First things first, what is an HTML sitemap? It is an actual page of your website that outlines the complete structure of your site, and that links to all the important pages on your site.

If you want to see an example, check the Archives section of my blog. I call it “Archives”, but that is nothing more than an HTML sitemap, because it outlines the structure of all the posts I have published  there month by month, and it also links to all of them.

html sitemap

Now it is important to not confuse an HTML sitemap with an XML one. An XML sitemap also outlines the structures of your site, but the  XML format is understood by search engine bots only. If you visit an XML sitemap you will just see a bunch of code.

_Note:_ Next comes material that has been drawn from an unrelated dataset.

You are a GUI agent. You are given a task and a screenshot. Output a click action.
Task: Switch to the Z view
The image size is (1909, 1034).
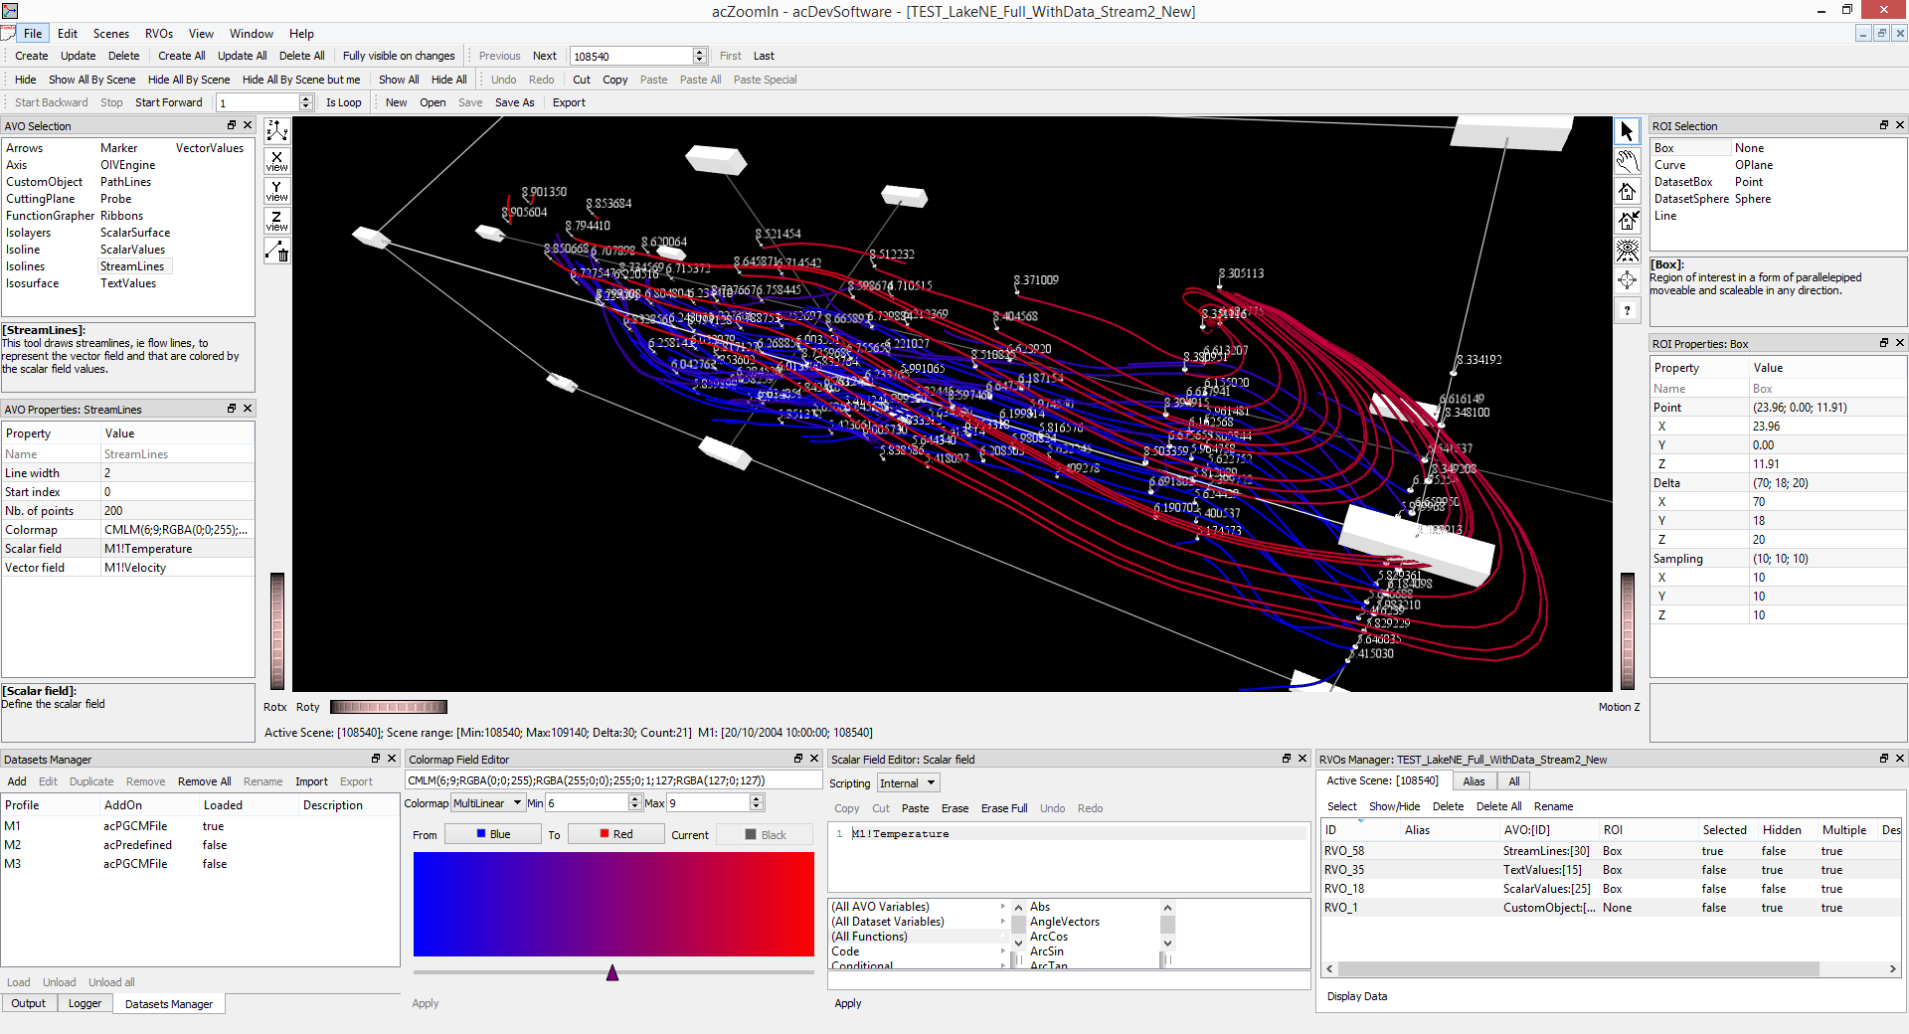click(276, 221)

XML sitemaps are useful if you are having crawling or indexation problems on your site. That is, if search engine bots are not visiting or indexing your pages correctly. If you are not having such problems, however, having an XML sitemap is not essential.

The HTML sitemap, on the other had, can be very useful no matter what. First of all because it is valuable for human visitors, as it allows them to find any page within your site quickly. Second, and most important, HTML sitemaps represent a very efficient way to distribute your link juice among the pages of your site.

Ideally you want to have all the pages linking to the HTML sitemap and the HTML sitemap linking back to all the pages (you can exclude non important pages like the privacy policy or contact page if you want). One way to accomplish this is to put a link to the HTML sitemap on the main navigation menu or on the footer of your site.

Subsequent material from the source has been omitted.